Leaving those things out, I think his greatest achievement was jump-starting the English navy. If I remember correctly, they really didn't have a Royal Navy before H8. Also, depending on your religion, his endorsement of the Protestant cause was a great achievement - even if it was mainly to help his love life - and he never thought of himself as a Protestant!
As to his mistakes - I think the two wars against France were a colossal waste of money. Just because he wanted to play soldier!! Also his unfortunate habit of confusing his will with God's will - but that's back to the wife and children issue again! It's hard to avoid that! I also think it's terribly sad that he was responsible for the deaths of so many of his near and distant relatives, all in the name of keeping the crown safe. The Pole family, in particular, was decimated by H8.
Just my thoughts
I most heartily agree with terrilee about the navy. Before Henry 8, there was no real navy to speak of. It was Henry who had real warships built and layed the foundations which would, later, be the downfall of the great Spanish armada.

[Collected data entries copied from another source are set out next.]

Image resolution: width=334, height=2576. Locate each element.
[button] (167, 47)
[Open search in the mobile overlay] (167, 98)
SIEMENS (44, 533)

One of his biggest blunders was after the break with Rome, when he had made himself head of the church in England and he could not leave it at that. His requirement for everyone to take the oath of supremecy or be executed, deprived England of some of her best and brightest.
If the oath had not been a requirement and some people such as Sir Thomas Moore had lived and carried on in office, it is interesting to speculate what different direction some things might have gone.
I think it was bastardising both his daughters before Jane Seymour had a baby. I mean, she could have miscarried Edward, and had he died, who would have ruled England? But he really made people angry with the distroying the monasteries.